*Brano estratto:*
..........

C’è un’opera italiana che sta letteralmente conquistando gli Stati Uniti ed in particolare la città-simbolo del cinema, Los Angeles. Stiamo parlando di I Am Banksy, il nuovo cortometraggio scritto e diretto da Samantha Casella dedicato al misterioso artista cult, massimo esponente della street-art e simbolo di una generazione. I Am Banksy – prodotto da The Wild Bunch – è un ottimo cortometraggio che coinvolge lo spettatore e lo rende complice di una ricerca impossibile, folle e dannatamente rischiosa. Protagonisti sono Marco Iannitello, Caterina Silva, Diego Verdegiglio, Roberto Rizzoni, Mirko Ciorciari e Matteo Fiori.

..........

*Informazioni riportate:*
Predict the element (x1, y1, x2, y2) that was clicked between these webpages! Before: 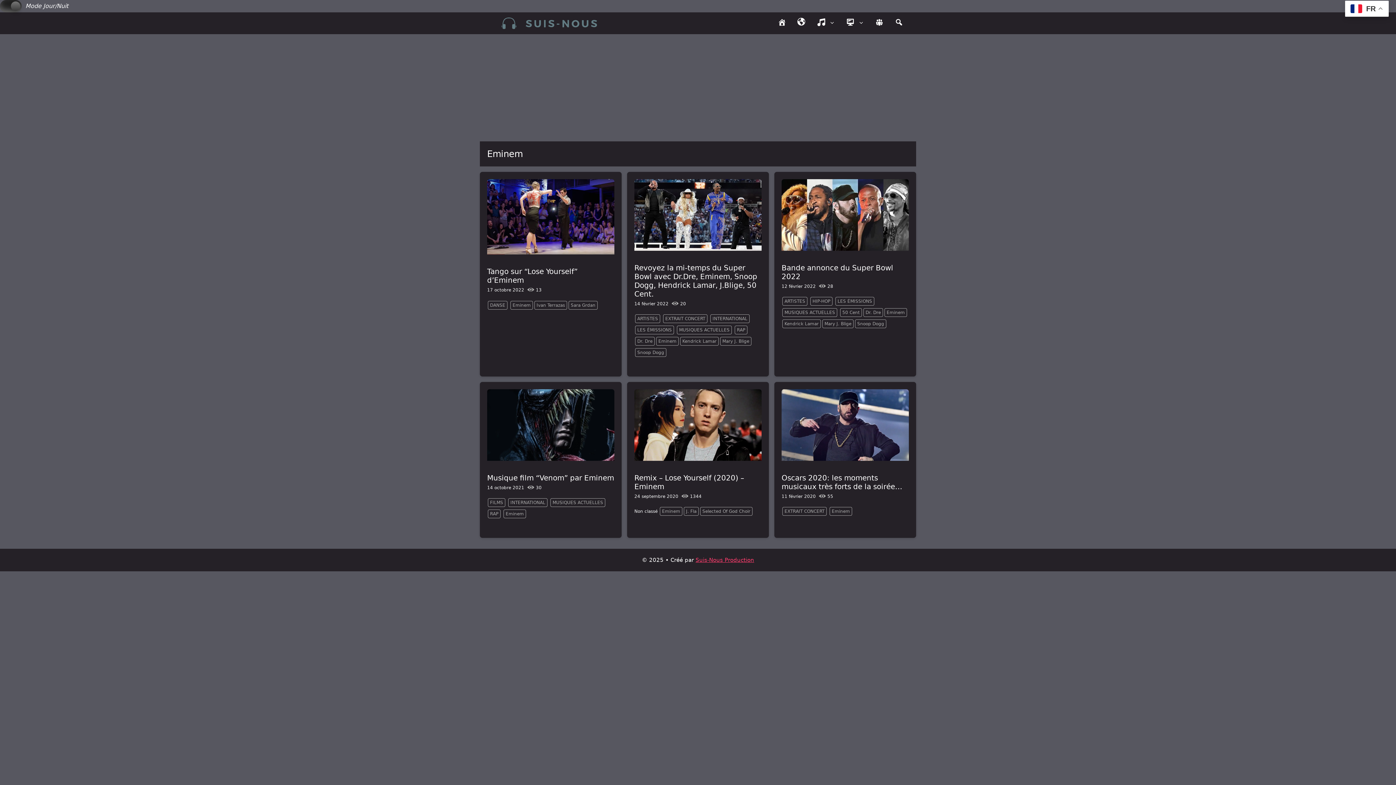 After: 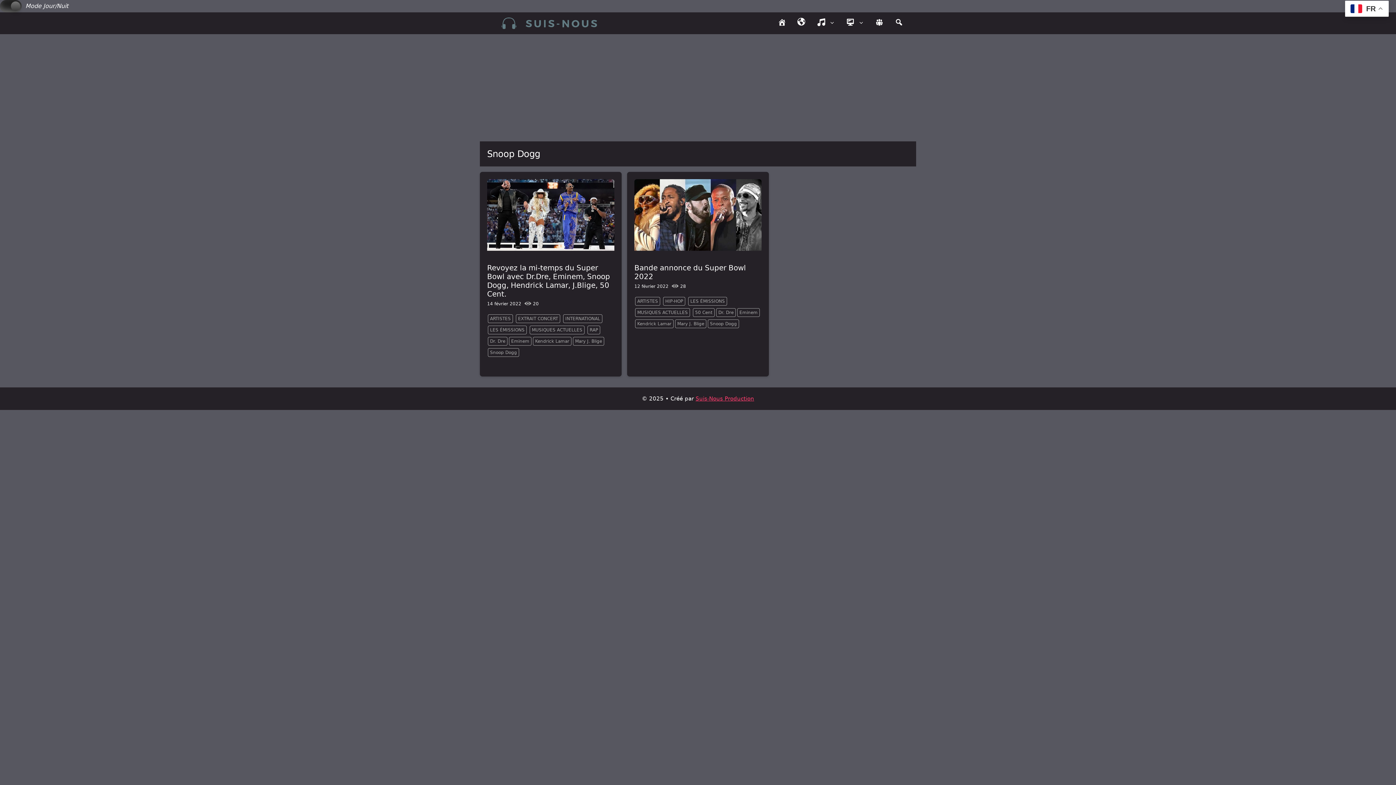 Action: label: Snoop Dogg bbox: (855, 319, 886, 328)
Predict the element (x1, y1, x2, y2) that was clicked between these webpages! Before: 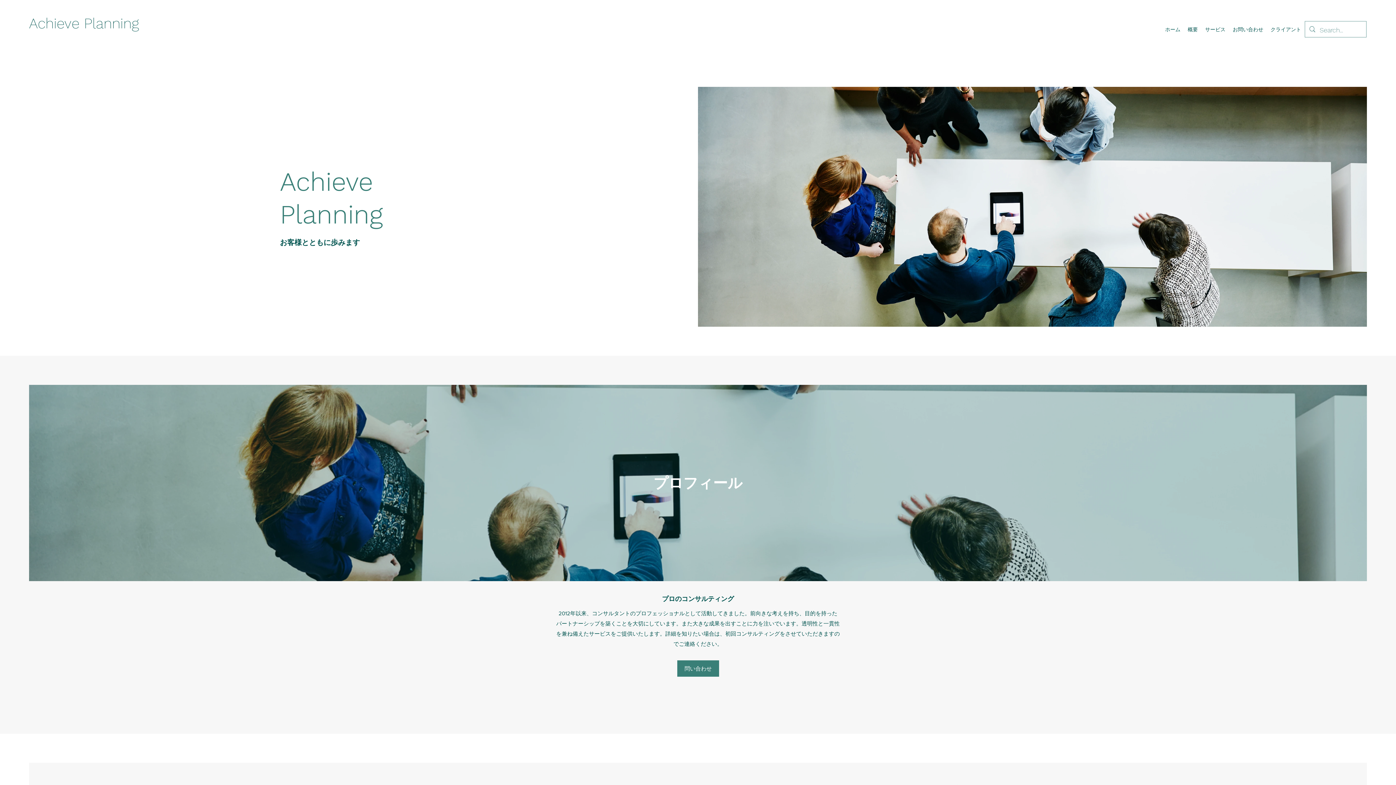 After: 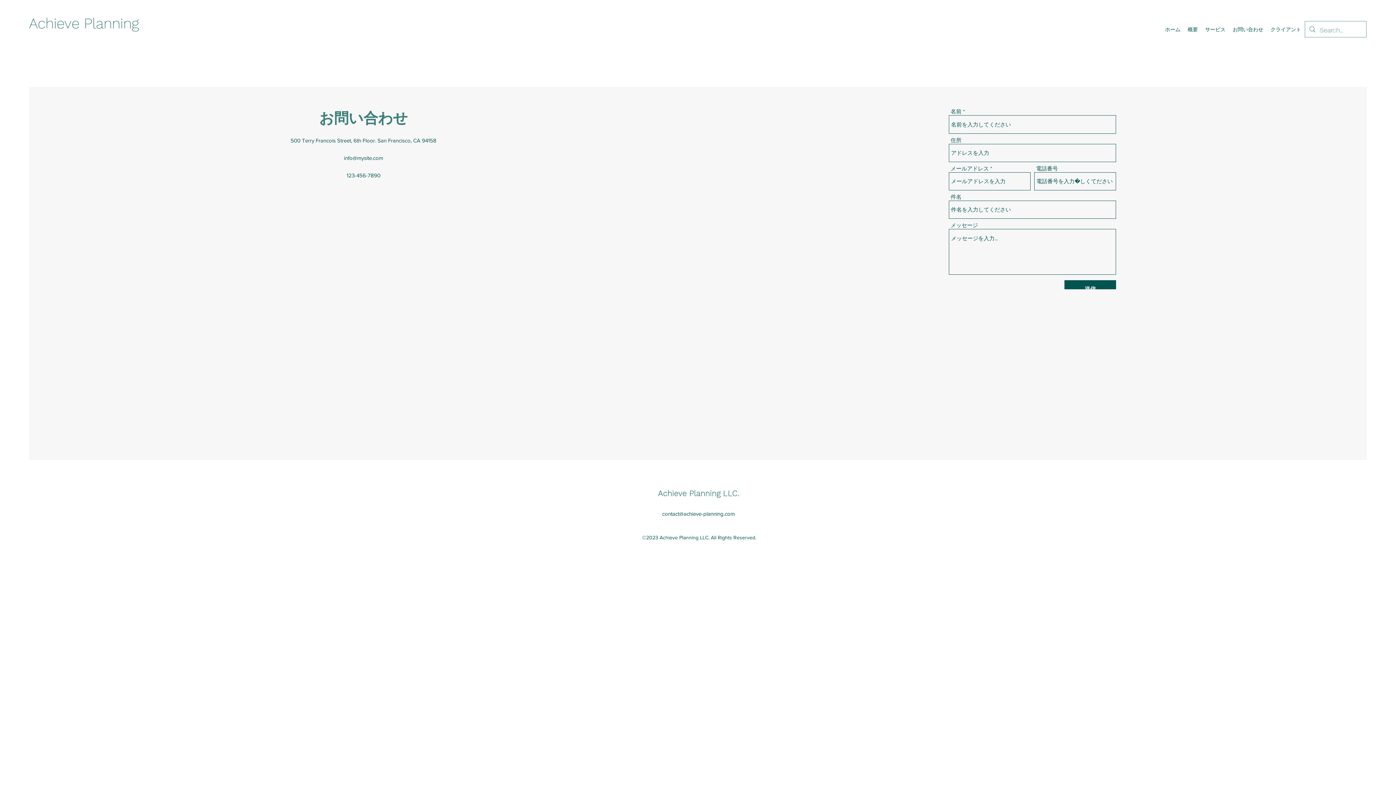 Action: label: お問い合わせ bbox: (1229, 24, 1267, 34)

..........

*Compiti scritti:*
A: Elenca tutti i protagonisti di I Am Banksy nominati nel brano estratto.
B: Rispondi in base al brano estratto, una risposta per riga:
(i) Chi ha scritto e diretto I Am Banksy?
(ii) Chi ha prodotto il cortometraggio?
(iii) Quale città viene definita la città-simbolo del cinema?
C: Trascrivi dal brano estratto il tratto che inizia con le parole "C’è un’opera italiana" e termina dopo le parole "e Matteo Fiori.".

*Risposte per compito:*
A:
Marco Iannitello
Caterina Silva
Diego Verdegiglio
Roberto Rizzoni
Mirko Ciorciari
Matteo Fiori

B:
(i) Samantha Casella.
(ii) The Wild Bunch.
(iii) Los Angeles.

C:
C’è un’opera italiana che sta letteralmente conquistando gli Stati Uniti ed in particolare la città-simbolo del cinema, Los Angeles. Stiamo parlando di I Am Banksy, il nuovo cortometraggio scritto e diretto da Samantha Casella dedicato al misterioso artista cult, massimo esponente della street-art e simbolo di una generazione. I Am Banksy – prodotto da The Wild Bunch – è un ottimo cortometraggio che coinvolge lo spettatore e lo rende complice di una ricerca impossibile, folle e dannatamente rischiosa. Protagonisti sono Marco Iannitello, Caterina Silva, Diego Verdegiglio, Roberto Rizzoni, Mirko Ciorciari e Matteo Fiori.